The Godfather of HR, John Sumser, put up a post over at HRExaminer – HR is Female – from a report by HRxAnalysts that shows 75 percent of those in HR are female, white, etc. (I know you’re shocked – good thing someone funded that survey!)
My question is – who cares? (besides John – who it thinks everyone in the HR community is more influential than me.)
Now the guys at HRxAnalysts (John and another guy with a very impressive resume that includes StarrTincup) will say that those who sell to HR care. By having this data you can better prepare your sales presentation and tact to potentially close more buyers, etc. But that isn’t really my question.
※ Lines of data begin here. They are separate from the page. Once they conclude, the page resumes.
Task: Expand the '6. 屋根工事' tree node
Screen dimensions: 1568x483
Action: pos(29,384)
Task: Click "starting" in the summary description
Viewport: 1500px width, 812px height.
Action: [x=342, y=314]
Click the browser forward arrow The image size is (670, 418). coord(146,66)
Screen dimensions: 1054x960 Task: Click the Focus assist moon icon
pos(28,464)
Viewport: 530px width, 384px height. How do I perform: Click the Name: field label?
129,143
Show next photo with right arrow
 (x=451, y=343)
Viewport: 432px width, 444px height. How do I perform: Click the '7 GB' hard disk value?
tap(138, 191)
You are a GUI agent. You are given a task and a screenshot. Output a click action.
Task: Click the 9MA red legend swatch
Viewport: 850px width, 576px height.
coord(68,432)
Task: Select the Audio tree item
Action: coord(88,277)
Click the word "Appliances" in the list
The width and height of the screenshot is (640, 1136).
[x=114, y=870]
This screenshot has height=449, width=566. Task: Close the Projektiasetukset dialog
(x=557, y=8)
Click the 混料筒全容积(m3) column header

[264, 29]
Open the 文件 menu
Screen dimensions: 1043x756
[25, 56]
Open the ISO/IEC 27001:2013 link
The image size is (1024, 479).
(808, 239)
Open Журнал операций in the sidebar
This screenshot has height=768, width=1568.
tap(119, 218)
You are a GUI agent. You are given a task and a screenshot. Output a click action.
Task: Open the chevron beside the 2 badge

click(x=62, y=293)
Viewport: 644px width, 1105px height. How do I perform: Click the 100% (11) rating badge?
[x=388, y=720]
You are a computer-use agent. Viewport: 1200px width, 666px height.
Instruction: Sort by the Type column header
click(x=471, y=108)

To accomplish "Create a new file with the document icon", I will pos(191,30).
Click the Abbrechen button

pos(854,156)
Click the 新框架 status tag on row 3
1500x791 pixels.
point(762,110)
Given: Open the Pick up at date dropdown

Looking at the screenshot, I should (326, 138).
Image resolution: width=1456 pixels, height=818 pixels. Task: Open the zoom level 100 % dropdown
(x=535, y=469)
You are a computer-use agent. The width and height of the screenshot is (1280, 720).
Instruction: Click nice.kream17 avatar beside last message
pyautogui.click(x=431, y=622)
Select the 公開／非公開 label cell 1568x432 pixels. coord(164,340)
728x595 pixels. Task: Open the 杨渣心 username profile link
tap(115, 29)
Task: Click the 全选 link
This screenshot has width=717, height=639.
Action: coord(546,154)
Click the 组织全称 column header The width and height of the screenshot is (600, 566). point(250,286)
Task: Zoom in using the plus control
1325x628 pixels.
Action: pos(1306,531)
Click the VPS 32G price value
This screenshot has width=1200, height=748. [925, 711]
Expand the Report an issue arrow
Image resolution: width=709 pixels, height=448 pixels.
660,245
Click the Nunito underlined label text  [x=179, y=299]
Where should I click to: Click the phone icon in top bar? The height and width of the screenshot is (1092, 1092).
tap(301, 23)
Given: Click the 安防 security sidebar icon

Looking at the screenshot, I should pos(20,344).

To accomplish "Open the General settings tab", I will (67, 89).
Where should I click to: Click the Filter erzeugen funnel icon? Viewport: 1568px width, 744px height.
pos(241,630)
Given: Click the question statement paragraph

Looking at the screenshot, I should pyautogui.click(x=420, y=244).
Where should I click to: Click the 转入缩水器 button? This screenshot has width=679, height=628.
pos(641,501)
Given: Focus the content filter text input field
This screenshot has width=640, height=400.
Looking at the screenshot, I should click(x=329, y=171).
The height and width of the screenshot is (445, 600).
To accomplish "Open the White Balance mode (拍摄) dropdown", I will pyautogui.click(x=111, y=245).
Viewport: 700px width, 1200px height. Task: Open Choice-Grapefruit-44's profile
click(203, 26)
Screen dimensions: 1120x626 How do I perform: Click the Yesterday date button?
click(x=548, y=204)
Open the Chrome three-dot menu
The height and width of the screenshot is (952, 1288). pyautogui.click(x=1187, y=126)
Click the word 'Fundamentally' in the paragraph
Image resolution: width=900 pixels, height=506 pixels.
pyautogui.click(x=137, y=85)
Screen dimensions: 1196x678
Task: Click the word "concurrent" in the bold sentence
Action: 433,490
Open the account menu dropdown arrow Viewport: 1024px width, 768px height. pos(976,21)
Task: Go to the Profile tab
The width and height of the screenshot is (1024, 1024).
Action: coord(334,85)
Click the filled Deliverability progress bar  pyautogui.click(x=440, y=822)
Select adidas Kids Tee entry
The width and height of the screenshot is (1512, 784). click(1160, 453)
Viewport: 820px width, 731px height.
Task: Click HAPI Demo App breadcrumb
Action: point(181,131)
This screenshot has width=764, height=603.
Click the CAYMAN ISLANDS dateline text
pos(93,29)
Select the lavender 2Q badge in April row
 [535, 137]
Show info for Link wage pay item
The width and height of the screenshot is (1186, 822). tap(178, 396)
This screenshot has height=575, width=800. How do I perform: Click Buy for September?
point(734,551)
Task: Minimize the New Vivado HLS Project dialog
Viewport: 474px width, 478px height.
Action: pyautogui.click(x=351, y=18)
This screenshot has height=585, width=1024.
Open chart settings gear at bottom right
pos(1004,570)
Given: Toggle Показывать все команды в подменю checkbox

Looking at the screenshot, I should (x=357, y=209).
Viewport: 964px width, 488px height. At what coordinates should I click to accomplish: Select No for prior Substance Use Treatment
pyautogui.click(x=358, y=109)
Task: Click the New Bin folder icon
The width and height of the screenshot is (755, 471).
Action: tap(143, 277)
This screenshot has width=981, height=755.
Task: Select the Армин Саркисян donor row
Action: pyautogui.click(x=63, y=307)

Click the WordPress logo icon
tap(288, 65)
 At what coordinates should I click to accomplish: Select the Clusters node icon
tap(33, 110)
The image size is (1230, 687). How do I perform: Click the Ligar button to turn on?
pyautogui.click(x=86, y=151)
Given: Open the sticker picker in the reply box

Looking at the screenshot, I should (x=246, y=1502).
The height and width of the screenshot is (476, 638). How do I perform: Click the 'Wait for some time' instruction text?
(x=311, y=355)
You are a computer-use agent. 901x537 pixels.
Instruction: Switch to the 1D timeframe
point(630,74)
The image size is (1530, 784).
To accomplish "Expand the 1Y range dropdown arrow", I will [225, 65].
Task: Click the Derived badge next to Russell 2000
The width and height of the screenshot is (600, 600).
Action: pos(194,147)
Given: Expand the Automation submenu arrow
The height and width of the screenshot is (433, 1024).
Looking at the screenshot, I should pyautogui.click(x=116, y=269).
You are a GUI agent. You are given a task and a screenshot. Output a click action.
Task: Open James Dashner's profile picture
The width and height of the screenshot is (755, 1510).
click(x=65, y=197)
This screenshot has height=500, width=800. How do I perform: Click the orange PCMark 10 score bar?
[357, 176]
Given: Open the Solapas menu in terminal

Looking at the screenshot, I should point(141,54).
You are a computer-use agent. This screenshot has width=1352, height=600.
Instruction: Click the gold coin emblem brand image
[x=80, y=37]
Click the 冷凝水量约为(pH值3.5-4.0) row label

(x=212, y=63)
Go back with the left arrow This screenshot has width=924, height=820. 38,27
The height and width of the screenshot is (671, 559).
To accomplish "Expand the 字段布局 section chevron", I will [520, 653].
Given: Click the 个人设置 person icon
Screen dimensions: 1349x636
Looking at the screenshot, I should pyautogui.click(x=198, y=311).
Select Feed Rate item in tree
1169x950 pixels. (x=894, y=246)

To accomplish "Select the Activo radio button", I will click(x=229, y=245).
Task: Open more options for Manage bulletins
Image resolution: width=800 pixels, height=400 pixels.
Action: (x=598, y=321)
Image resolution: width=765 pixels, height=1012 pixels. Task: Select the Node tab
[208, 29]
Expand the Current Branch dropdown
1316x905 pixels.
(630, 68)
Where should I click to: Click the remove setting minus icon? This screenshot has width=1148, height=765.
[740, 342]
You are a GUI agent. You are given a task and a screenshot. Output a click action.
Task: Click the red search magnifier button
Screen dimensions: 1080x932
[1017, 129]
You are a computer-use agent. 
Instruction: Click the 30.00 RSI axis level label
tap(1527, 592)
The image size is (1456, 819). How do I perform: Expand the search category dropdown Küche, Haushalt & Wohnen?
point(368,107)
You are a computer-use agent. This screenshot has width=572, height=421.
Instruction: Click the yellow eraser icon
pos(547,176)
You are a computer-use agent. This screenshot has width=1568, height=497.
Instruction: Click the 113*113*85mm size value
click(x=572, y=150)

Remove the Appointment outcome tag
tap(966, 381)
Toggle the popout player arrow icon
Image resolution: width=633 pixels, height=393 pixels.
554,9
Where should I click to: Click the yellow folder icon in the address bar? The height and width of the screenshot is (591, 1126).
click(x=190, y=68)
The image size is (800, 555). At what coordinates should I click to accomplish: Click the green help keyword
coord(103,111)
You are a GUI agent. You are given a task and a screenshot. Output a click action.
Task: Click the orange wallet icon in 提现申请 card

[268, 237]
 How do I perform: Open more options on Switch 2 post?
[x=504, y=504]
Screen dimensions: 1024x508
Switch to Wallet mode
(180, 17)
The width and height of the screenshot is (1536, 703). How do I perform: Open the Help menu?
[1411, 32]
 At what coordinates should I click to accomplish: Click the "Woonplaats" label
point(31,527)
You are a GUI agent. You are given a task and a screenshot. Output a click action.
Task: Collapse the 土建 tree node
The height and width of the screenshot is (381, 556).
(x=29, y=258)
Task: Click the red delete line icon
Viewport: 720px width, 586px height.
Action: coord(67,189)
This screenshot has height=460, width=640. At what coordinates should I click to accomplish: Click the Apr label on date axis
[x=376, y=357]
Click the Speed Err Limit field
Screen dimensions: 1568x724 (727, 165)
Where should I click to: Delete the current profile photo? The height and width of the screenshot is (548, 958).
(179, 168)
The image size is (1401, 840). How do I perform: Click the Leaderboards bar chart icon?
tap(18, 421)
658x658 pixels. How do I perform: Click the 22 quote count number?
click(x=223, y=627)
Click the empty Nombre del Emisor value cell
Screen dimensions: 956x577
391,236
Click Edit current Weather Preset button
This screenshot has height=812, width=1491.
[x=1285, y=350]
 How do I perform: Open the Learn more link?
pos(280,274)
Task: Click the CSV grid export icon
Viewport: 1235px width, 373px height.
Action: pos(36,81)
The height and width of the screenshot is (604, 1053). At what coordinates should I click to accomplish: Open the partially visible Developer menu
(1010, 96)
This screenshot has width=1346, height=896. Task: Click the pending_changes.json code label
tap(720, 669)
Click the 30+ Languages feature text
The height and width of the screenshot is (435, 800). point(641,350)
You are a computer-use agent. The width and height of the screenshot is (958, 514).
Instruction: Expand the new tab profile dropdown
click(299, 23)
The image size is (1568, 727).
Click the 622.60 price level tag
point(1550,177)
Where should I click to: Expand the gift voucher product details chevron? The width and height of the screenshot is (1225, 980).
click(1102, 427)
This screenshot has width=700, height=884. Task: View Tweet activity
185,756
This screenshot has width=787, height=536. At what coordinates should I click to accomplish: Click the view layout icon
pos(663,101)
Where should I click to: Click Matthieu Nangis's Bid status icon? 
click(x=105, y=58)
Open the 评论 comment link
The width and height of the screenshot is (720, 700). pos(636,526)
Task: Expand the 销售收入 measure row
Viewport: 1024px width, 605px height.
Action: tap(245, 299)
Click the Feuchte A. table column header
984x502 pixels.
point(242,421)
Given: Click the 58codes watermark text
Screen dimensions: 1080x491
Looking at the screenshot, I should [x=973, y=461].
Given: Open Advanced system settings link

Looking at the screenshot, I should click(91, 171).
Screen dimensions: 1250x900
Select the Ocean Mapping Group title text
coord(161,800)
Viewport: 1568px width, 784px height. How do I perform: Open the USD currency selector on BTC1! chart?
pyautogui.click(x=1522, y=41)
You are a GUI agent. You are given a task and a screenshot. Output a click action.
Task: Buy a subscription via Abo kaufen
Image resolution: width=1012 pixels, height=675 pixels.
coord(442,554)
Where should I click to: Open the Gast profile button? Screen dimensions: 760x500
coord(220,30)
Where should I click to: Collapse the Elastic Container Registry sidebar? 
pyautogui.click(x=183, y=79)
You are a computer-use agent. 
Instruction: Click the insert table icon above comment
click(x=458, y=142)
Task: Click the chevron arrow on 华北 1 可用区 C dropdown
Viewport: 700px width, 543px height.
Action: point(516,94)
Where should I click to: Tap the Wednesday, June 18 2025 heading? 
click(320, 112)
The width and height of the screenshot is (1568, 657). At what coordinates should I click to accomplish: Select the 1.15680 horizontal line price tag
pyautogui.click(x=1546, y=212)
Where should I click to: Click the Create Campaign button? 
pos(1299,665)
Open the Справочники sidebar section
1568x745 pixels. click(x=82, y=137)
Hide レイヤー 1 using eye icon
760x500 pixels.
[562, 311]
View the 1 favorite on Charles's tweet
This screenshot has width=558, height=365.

Who cares, in terms of is it really that important? I mean really.
Surveys can perpetuate a notion
HR is the one part of every organization that it isn’t suppose to matter if your female or male, white or black, straight or gay, cat or dog.
One problem with surveys like the one above is they perpetuate a notion – a notion that “HR is Female.” I know they are just stating facts, but in the end, they are also making a conclusion: “HR is Female.” What if HR wanted to be “Flamboyantly Gay Male?” Nope; can’t do it – “HR is Female.”
What if a Female wanted to be “Operations is Female?” Nope; can’t do it – “Operations is…”
Oh wait, you don’t know what Operations is, do you? No you don’t, because no one did some stupid survey about it and made it official, did they?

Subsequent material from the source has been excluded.